■ TASK DESCRIPTION:
Set down every line of the records below verbatim, omitting the pictures.
▼
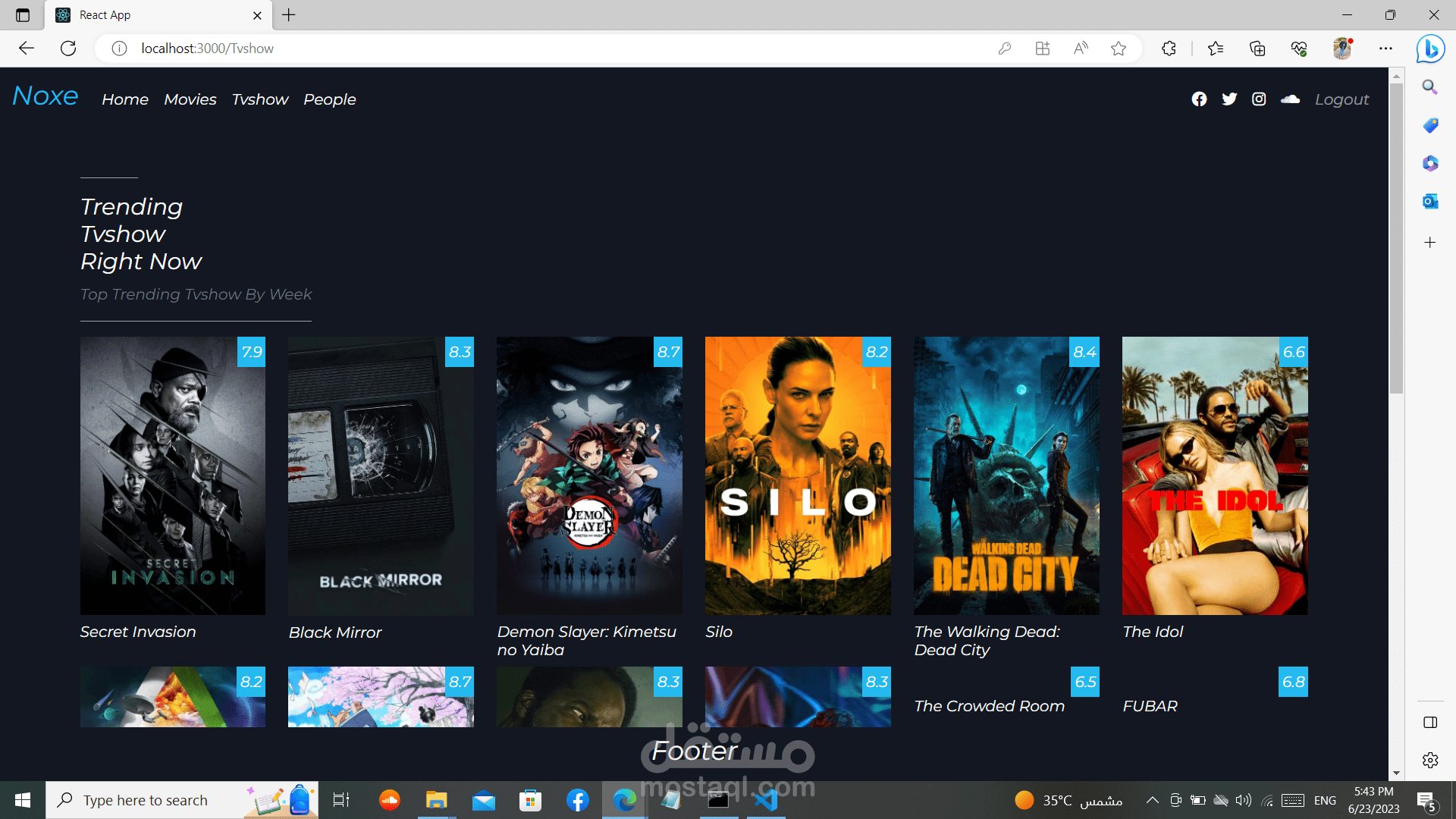The height and width of the screenshot is (819, 1456).
Task: Click the Twitter bird icon in navbar
Action: click(1229, 99)
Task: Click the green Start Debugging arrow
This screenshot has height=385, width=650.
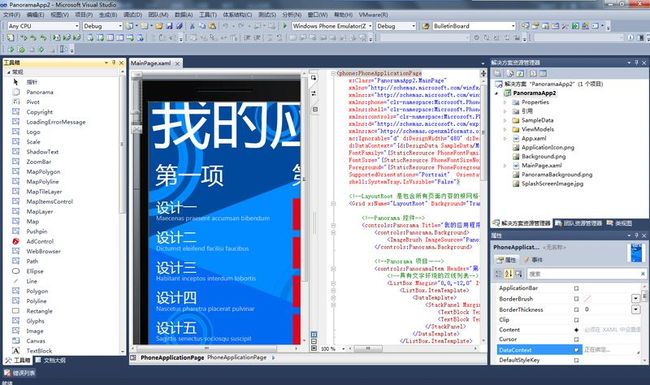Action: [x=285, y=26]
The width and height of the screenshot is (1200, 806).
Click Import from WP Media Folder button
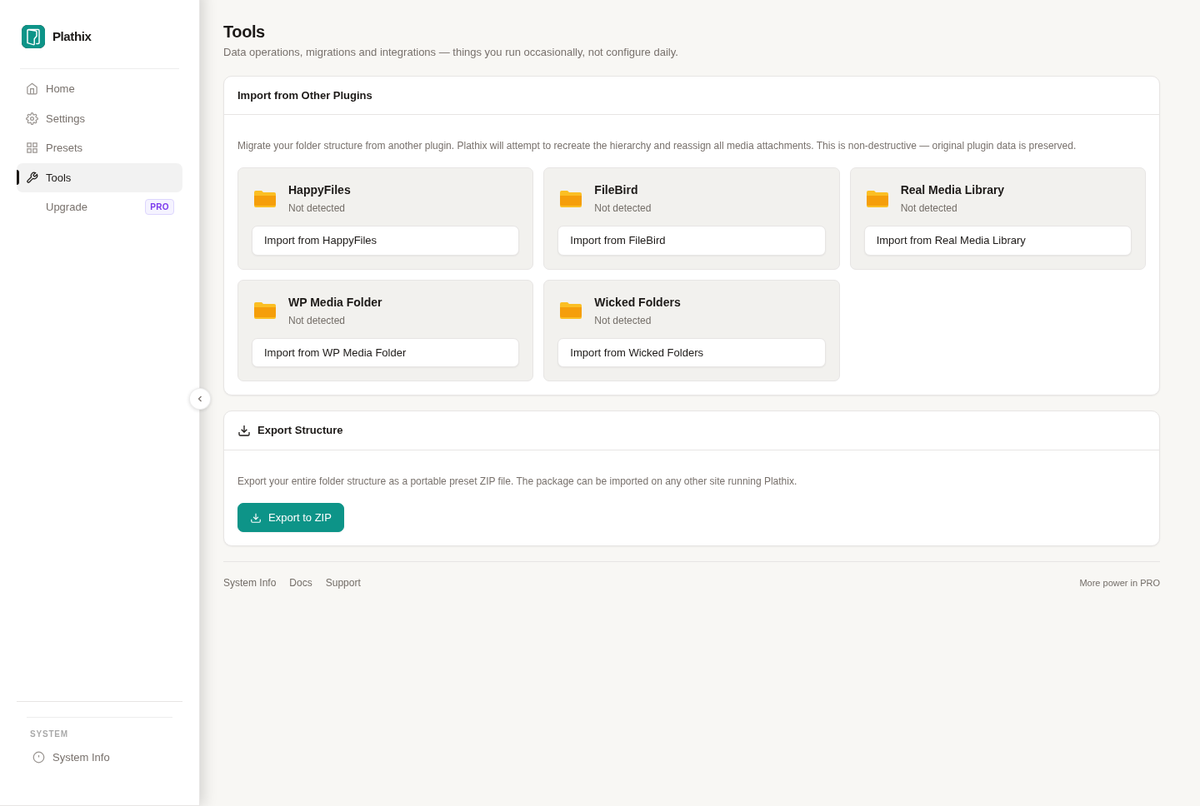tap(385, 353)
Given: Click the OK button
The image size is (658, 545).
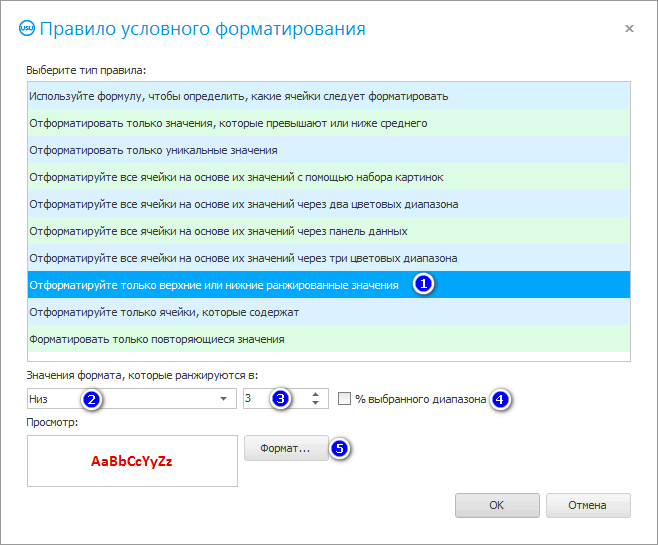Looking at the screenshot, I should [x=496, y=505].
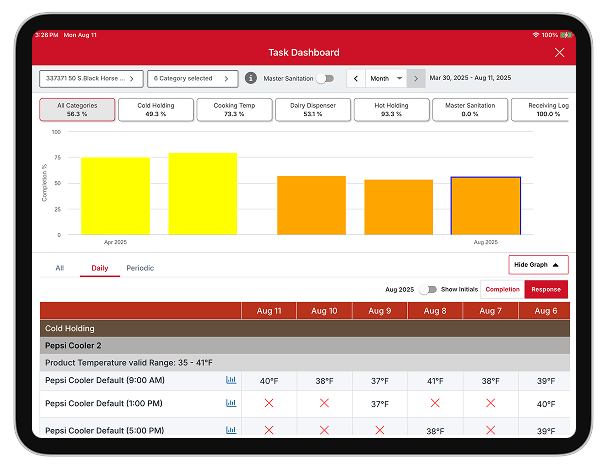607x470 pixels.
Task: Click the info icon beside Master Sanitation
Action: (251, 78)
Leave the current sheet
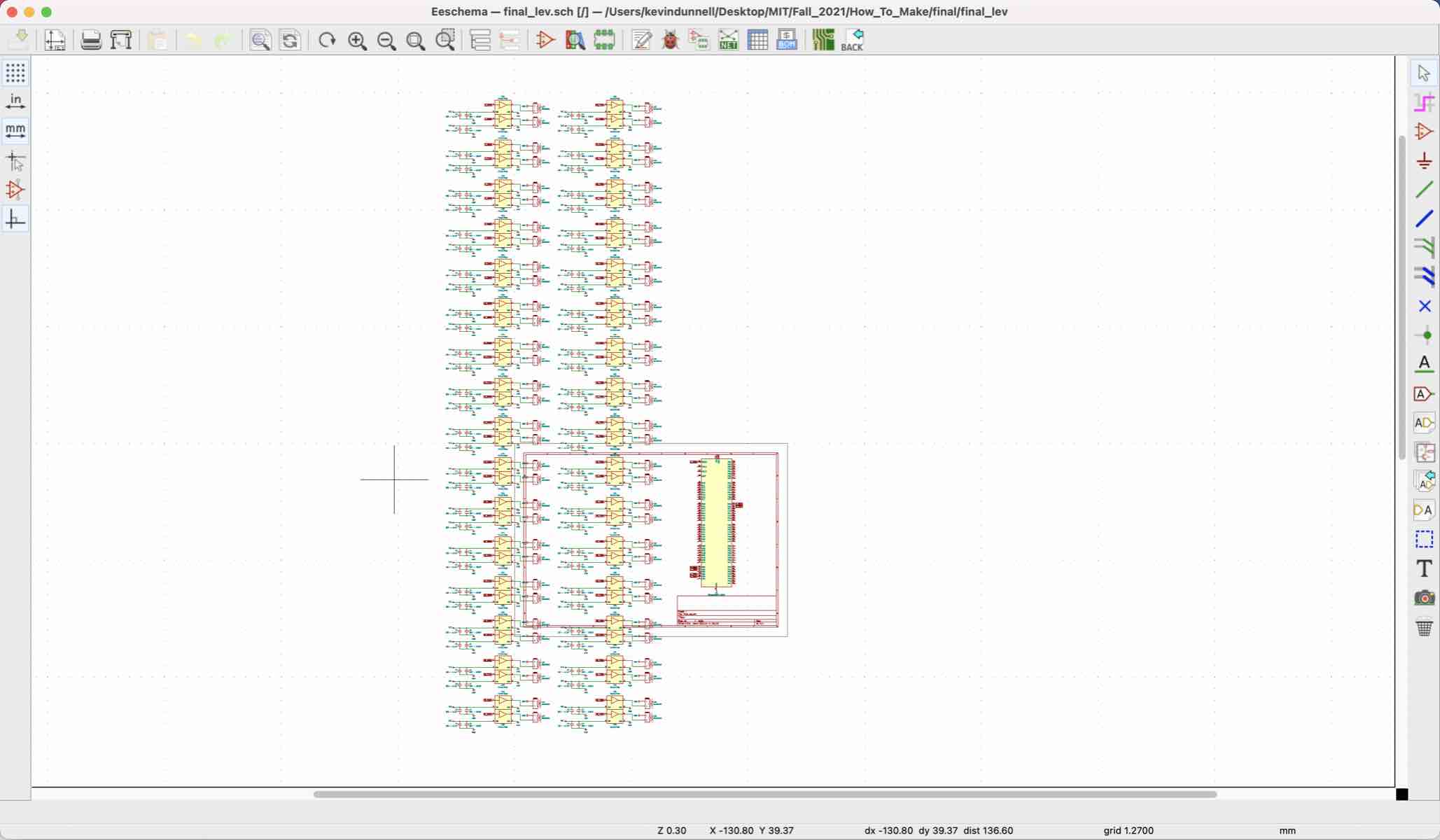This screenshot has width=1440, height=840. (510, 40)
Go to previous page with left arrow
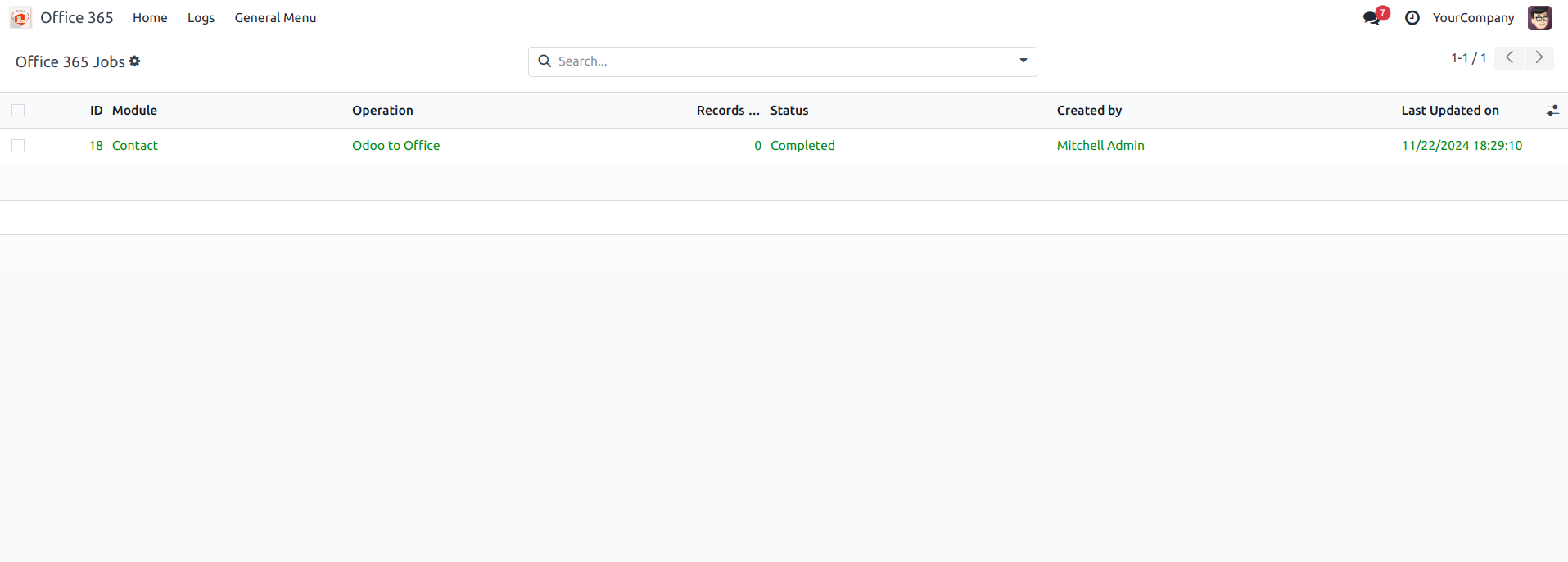 pyautogui.click(x=1509, y=58)
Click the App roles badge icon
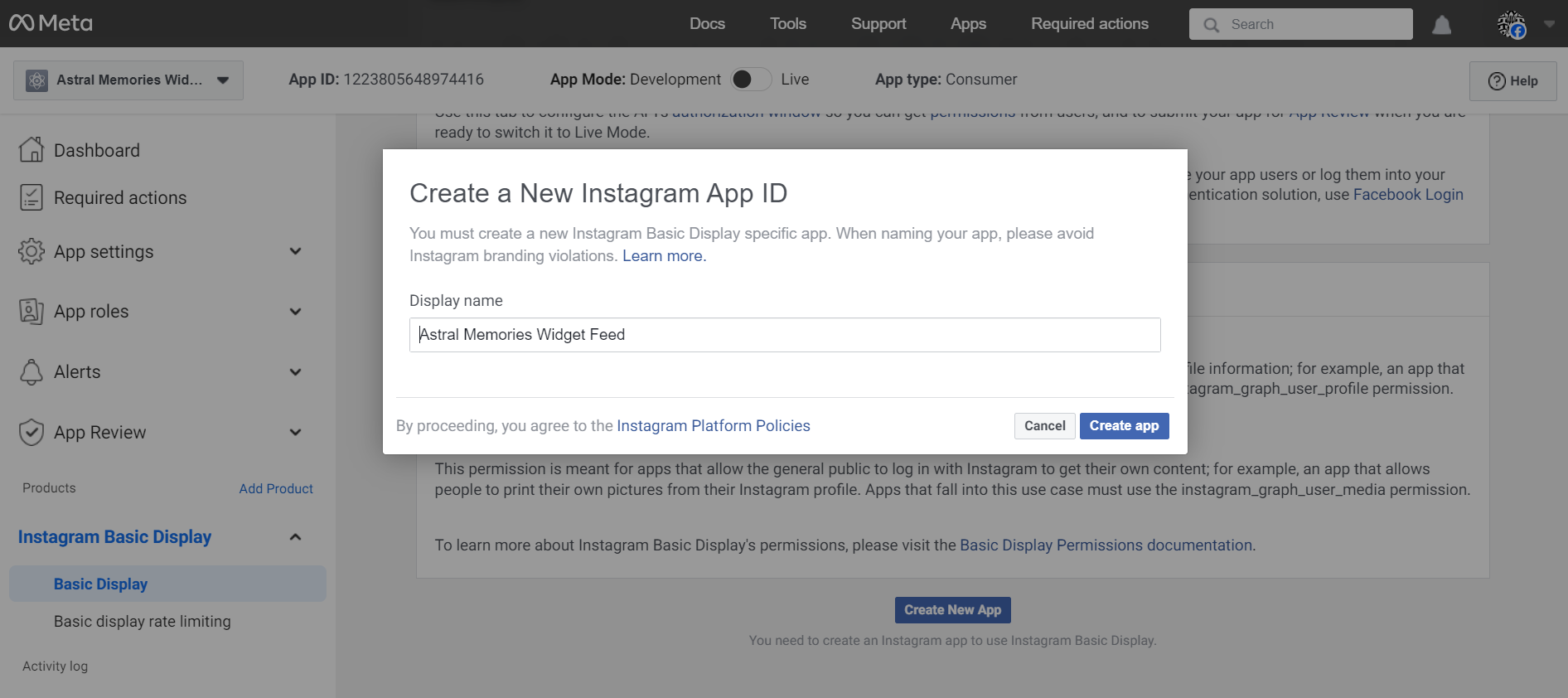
▲
■ REPLY TO THE EXERCISE:
The height and width of the screenshot is (819, 1456).
Task: Click the Twitter bird icon in navbar
Action: click(1229, 99)
Task: Click the green Start Debugging arrow
This screenshot has height=385, width=650.
Action: [x=285, y=26]
The width and height of the screenshot is (1200, 806).
Click Import from WP Media Folder button
tap(385, 353)
Given: Click the OK button
The image size is (658, 545).
Looking at the screenshot, I should [x=496, y=505].
607x470 pixels.
Task: Click the info icon beside Master Sanitation
Action: (251, 78)
Leave the current sheet
This screenshot has width=1440, height=840. (510, 40)
Go to previous page with left arrow
 pyautogui.click(x=1509, y=58)
Click the App roles badge icon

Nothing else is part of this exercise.